From the first I was like a pig at a slop pile, gulping down whatever he put in front of me, always rooting single-mindedly for more. He taught me to use my hands and elbows and knees, to judge distance, and to watch someone’s body rather than their eyes. It was hard at first to trust him and his teaching: I’d always thought of him as a native, as a danger, in spite of his fondness for his yellow-haired bastard sister. And it hadn’t occurred to me that he would have to touch me. Apart from Ad, I’d only touched my mother by accident, and the village kids in desperate defense: but this was new and electric. The first feel of his muscle against mine was so shocking that the hair on my arms and legs stood up. I was desperately uneasy to think that I might be moved by Tom after what I’d begun to feel for his sister, as if it were some kind of betrayal of Ad. But I was fascinated by the strength and the power of his body, the way it turned when he wished, held its balance, reached out and so easily made me vulnerable.
I was just sixteen when we began, and the sky was always gray with the start or end of snow. I learned to move when I was too cold, too sore, too tired. I learned to keep going. All the things I wanted—Ad, my mother, a life of endless hard blue days in the fields, and just one true friend with dark hair and a father still alive—all those precious things became buried under a crust of long outlander muscles. I began to imagine myself an arrow laid against the string, ready to fly. I looked at the village kids with my arrow’s eyes, and they stayed out of my way.
By the summer I knew enough not to knock myself silly. I was tired of the same exercises and hungry now for more than just revenge: I wanted to be a warrior. “Show me how to use a sword,” I begged Tom constantly, sometimes parrying an invisible adversary with a long stick.
“No,” he said for the hundredth time.
“Why not?”
“There’s no point until you get your full growth. You’re tall as me now, but you might make another inch or two before you’re done.”
“You didn’t make me wait to learn how to fight.”
“Swords are different. They change your balance. You’ve got to make the sword part of yourself, it’s not enough just to pick it up and wave it around. It’s true that you’ve learned well,” he added. “But you haven’t learned everything.”
“Then teach me everything.”
“Leave it alone, Mars.”
I had no idea I was going to do it: I had never given him anything but the obedience due a teacher. But I was so frustrated with behaving. “You teach me, damn you,” I said, and swung the stick as hard as I could at his ribs.
He softened against the blow and absorbed it. The stick was dry and thin, but still it must have hurt. It sounded loud, perhaps because we were both so silent.

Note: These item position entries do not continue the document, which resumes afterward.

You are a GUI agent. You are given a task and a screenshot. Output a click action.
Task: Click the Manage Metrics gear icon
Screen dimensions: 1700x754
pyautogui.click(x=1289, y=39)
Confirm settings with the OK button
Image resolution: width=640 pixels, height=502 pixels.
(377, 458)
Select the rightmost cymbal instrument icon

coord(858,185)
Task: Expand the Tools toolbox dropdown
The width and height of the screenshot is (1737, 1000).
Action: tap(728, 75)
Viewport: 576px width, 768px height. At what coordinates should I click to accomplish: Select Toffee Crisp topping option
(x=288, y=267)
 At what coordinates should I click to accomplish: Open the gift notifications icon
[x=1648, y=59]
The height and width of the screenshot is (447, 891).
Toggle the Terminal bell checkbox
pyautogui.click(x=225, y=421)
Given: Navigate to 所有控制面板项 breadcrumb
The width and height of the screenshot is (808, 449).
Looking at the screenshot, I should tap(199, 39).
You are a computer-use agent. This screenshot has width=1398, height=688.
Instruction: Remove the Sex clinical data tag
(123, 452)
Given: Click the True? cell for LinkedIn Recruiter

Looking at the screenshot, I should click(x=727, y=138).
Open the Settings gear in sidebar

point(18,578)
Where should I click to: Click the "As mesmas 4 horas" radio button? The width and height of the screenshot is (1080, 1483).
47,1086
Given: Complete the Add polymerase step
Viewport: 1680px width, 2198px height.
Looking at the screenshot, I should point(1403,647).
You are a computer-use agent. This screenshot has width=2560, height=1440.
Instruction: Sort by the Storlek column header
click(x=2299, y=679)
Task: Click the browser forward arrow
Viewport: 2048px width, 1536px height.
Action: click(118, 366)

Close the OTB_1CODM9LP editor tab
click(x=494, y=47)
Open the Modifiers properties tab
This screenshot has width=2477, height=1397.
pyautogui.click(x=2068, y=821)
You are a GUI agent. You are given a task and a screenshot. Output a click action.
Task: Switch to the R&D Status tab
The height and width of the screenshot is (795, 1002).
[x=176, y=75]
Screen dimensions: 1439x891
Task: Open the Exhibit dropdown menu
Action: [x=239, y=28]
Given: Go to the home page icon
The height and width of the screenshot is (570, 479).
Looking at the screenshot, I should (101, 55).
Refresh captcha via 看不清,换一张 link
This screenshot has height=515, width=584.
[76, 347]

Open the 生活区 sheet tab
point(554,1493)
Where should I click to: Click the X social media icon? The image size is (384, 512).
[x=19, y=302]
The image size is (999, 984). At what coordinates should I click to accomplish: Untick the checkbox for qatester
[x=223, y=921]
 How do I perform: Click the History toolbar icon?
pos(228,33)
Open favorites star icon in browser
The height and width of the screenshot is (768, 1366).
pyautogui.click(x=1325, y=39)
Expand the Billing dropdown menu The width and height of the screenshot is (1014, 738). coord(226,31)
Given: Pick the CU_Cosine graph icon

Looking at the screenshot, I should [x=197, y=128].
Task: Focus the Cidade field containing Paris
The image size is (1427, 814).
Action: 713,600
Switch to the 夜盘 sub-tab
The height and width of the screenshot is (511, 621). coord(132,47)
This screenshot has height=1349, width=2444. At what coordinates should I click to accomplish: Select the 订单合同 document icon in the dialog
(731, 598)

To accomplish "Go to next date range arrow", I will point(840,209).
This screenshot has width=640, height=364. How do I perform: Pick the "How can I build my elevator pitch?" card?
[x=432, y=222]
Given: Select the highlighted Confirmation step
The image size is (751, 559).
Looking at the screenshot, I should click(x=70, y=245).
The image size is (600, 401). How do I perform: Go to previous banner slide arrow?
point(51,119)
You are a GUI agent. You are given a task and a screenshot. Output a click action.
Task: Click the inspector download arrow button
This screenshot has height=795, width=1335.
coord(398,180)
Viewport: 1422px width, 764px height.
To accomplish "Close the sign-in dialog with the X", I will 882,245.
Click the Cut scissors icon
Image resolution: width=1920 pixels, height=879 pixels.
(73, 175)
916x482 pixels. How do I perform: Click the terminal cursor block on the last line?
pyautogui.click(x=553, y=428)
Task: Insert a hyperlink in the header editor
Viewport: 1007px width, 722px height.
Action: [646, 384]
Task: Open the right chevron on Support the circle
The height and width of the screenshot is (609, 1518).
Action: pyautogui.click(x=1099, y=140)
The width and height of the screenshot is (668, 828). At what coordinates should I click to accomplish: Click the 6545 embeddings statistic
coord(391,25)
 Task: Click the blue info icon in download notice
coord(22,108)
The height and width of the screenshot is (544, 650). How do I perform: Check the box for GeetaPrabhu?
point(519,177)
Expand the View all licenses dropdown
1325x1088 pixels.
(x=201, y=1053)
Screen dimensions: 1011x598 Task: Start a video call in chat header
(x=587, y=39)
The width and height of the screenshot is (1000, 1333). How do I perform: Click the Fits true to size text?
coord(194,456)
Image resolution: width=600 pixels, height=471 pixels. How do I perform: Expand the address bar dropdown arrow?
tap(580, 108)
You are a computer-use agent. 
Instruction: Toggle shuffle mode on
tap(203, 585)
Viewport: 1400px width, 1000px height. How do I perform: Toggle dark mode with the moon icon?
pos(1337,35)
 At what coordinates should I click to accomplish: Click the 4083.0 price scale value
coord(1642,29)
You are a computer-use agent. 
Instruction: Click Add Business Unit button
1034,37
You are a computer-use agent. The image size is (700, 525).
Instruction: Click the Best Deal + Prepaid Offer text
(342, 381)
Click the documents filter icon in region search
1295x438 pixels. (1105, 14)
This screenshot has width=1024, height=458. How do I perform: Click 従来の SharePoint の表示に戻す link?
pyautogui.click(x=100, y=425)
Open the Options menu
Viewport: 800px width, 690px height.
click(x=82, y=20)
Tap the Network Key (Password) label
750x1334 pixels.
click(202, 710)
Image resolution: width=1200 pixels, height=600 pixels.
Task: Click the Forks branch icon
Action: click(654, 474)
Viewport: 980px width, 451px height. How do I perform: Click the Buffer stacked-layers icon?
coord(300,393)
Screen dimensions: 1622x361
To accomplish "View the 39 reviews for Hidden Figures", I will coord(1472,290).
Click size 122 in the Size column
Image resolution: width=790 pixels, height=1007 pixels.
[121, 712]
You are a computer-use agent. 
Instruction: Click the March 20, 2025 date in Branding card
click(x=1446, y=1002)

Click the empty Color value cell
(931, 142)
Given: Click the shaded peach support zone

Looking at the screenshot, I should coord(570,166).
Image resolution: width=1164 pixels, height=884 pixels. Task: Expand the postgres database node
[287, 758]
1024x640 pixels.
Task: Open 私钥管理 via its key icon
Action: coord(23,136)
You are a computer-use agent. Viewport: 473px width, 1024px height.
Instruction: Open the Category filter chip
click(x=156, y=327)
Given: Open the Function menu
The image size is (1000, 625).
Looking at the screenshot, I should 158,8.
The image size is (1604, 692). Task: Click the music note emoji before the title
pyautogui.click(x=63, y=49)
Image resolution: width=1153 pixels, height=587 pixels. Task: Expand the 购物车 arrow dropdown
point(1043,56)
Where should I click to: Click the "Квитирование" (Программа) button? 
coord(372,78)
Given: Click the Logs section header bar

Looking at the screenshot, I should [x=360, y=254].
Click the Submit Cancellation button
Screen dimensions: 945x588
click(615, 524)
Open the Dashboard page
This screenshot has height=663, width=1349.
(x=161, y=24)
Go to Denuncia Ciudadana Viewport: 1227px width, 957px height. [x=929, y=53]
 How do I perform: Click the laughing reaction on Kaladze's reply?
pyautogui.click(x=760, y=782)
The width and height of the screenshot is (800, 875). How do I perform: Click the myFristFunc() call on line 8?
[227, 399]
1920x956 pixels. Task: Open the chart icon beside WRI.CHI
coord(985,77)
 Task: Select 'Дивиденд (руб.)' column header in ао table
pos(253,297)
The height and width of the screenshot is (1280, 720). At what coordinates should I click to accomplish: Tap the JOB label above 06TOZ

I stammered, “Tom, truly, I was wrong to do it, I just…”
“You’re stupid, Mars.” His voice was very quiet. “You’re not the strongest, you never will be, and no sword will change that. I’m heavier and faster than you, and there’s thousands more like me out there.” He waved at the world beyond the fields, and when I turned my head, he reached out and twisted the branch away as easily as taking a stick from a puppy. “All you have are your wits and your body, if you can ever learn how to use them.”
What had we been doing, all these months? “I can use my body.”
A bruise I’d given him at the corner of his mouth stretched into a purple line. Then his smile changed into the stiff look that people wear when they are forcing themselves to a thing they’d rather not do; like the day that he’d had to butcher Ad’s favorite nanny goat while she cried into my shoulder. I did not like him looking at me as if I were that goat.
“You want to learn everything.” He nodded. “Well, then you shall.” And he came for me.
I managed to keep him off me for more than a minute, a long stretch of seconds that burned the strength from the muscles in my arms and legs. But he was right; he was too strong, too fast. First he got me down and then he beat me, his face set, his hands like stones against my ribs and my face. His last blow was to my nose, and when he finally stood up, he was spattered with me.
“This is everything, Mars. This is what I have to teach you. Become the weapon. Do it, and no one will touch you in a fight. Otherwise it’s only a matter of time before someone sends you to the next world in pieces.”